The multidisciplinary teams at Banner MD Anderson Cancer Center bring together expertise from across the medical and cancer treatment spectrum to give you advanced and compassionate care for vaginal cancer. We are here to ensure you understand the treatment process and what to expect, as well as to answer any questions you may have.
What tests screen for vaginal cancer?
When screening for vaginal cancer, your doctor will ask about your personal and family history. They may also recommend these tests:
- Pelvic exam, where your doctor examines your vagina as well as your cervix and rectum. The doctor inserts a speculum into your vagina so they can look for signs of disease.

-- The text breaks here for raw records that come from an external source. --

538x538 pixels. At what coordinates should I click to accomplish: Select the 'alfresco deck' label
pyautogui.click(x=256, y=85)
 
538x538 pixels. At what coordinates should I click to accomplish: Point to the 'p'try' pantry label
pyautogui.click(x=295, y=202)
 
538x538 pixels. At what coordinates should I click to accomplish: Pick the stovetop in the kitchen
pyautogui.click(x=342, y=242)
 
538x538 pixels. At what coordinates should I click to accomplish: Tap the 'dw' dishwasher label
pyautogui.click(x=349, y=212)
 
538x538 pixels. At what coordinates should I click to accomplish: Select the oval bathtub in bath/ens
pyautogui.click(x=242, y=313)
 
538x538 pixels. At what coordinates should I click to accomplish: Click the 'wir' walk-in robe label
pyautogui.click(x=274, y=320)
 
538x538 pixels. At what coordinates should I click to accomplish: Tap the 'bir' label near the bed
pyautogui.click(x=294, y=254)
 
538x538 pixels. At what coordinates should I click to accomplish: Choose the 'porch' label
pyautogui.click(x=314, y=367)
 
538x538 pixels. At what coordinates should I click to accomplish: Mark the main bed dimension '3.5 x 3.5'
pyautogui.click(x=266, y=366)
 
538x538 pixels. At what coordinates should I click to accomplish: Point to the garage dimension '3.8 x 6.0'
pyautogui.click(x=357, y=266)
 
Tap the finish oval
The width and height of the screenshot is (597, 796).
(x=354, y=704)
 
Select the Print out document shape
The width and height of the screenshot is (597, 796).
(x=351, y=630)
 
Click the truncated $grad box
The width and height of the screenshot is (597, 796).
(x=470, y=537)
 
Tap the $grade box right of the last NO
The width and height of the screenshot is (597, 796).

They also feel the uterus by placing a gloved finger in the vagina and feeling the abdomen with the other hand. They feel for lumps in the rectum with a gloved finger as well.
- Pap test or Pap smear, which is often performed at the same time as a pelvic exam. Your doctor takes a few cells from the cervix and vagina and sends them to a lab to be evaluated for any abnormalities.
- HPV test, which can test the same cells removed during the Pap test for signs of human papillomavirus infection.
- Colposcopy, where your doctor uses a lighted, magnified instrument called a colposcope to look for vaginal abnormalities.
- Biopsy, which is where your doctor removes some tissue samples from suspicious-looking areas to send to a lab for examination. You may have a biopsy as part of a colposcopy.
- Imaging tests, including CT scans, PET scans, MRIs and chest X-rays, to determine how advanced the cancer is and whether it has spread.
What are the stages of vaginal cancer?
If you’re diagnosed with vaginal cancer, you’ll have additional tests to see whether the cancer has spread. The results of these tests will tell you the stage of the cancer. Vaginal cancer is labeled stage 0, 1, 2, 3, 4A or 4B.
- Stage 0. The cancer is only in the top layer of cells that line the vagina.
- Stage 1. The cancer is only in the vaginal wall.
- Stage 2. The cancer has spread to tissues around the vagina but not to the pelvic wall.
- Stage 3. The cancer has reached the wall of the pelvis.
- Stage 4A. The cancer has spread in the pelvic area to the bladder, uterus, ovaries, cervix or rectum.
- Stage 4B. The cancer has spread to parts of the body that are further from the vagina, like the lungs or bones.
What Is the prognosis for vaginal cancer?
The prognosis depends on when the cancer is caught, how big the tumor is, where the cancer is located in the vagina and other factors. When vaginal cancer is caught early, doctors can often treat it successfully. That’s why regular pelvic exams and Pap tests are so important.
According to the American Cancer Society, the five-year survival rate for cancer that hasn’t spread beyond the vaginal wall is 69%. Later-stage cancers are harder to treat and may require ongoing care.
Your team at Banner MD Anderson is here to provide leading care and help you understand what a diagnosis of vaginal cancer means for you.